My Old Ohio Home

Catching up on Writing 101. Day 11, brought to you by the letter “L” for late and the number “18” for the actual day it was posted on.

Today, tell us about the home you lived in when you were twelve. For your twist, pay attention to — and vary — your sentence lengths.

Good heavens, Daily Post people! What is it with your obsession with writing about our homes!?!

First there was that long post about my current home. . . . Oh, wait.

That post could have been about any place anywhere in the world. It was just my own nesting instincts that led it to be home-focused.

But how about this childhood home thing? I was free-writing about that in my pen and paper journal recently. . . . Oh, wait!

That was free writing, which is, indeed, a habit strongly encouraged by the Writing 101 folks. However, the definition of what “free writing” is pretty much mandates that specific topics come from inside of me rather than being externally imposed.

So if there’s any spooky obsessiveness around the topic of home and childhood, that’s all on me, baby.

———-

For all of the times we moved during my childhood, we did a pretty good job at scheduling most of those disruptions to take place during summer vacation. That detail, plus my September birthday — meaning that every school grade neatly lines up with a single chronological year for me — makes it super-easy for me to dial up past houses/apartments in my memory. It goes something like this: 12 years old would put me in 7th grade,* which means we’re talking about that second time in Ohio.

ohio-home-etsyI could share the street address with you, but I won’t. The number is burned into my brain but also disconnected from the current paper trail of my existence. So it’s possible that these digits might sometimes get used as the PIN number on my frequent flyer accounts. (Hypothetically speaking, of course.) And I needs to keep my miles.

I’m close to having a picture of the floor plan in my mind. Even though it was in the Midwest, it was another of those “two-story center entrance colonials” I was so glad to avoid in my most recent round of house-hunting. Standing in the front entryway, the staircase was to the right side of the entry hall, with an open doorway at the foot of the stairs leading to the front-to-back living room, with the screened porch jutting even further back off the horse’s perimeter. A waist-high railing separated the back side of the family room from the “breakfast area” and kitchen. Then, continuing the counterclockwise circle, was the dining room and, past that, the formal living room.

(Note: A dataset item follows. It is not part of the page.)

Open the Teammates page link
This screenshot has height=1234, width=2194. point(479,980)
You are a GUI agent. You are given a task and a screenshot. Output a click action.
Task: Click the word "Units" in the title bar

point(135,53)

I never visited there except during Christmastime, when the tree would be placed in the bay window, decorated and lit with bright colors. We’d sit there after dinner and talk — no lights except the tree and the electric candles in the windows.

The master suite was directly to the right at the top of the stairs. Its front-to-back  arrangement echoed the family room below. Meanwhile, down the hall to the left was the guest room, a bathroom, maybe even an extra extra bedroom that had been turned into dad’s home office? The end of the hall, I’m sure about: my room in front, my sister’s in back. My carpet and walls were bright yellow, and I had a habit of rethinking and re-arranging the furniture in my room when I was in need of a bit of self-re-invention.

You may notice that I’ve been focusing my attention on the sheer physicality of this house. It’s not like I’m breaking any rules with that decision. After all, the prompt was to talk about the home I lived in back then. So here I am, talking. Or writing.

But I am going to stop here, having written about the house, but without really writing about the living in that house. As I recall it, 7th grade was an especially tough one on the awkward-adolescence and misfit-family-member scale. And there’s some memories that just don’t need reliving right now.

* “Age minus 5” is the formula that holds true for me.

———-

Image credit: https://www.etsy.com/listing/124506359/ohio-home-print-red?

(In case this specific item gets sold and the link becomes defunct, go here to get to the Etsy seller’s main store-front.)

One thought on “My Old Ohio Home

  1. KB

    Downstairs was peach, a hint of pale aqua.
    I remember a year of sleepovers every weekend and discovering what it was like to have two best friends (as opposed to friendships by accident and proximity). And a very very crappy school.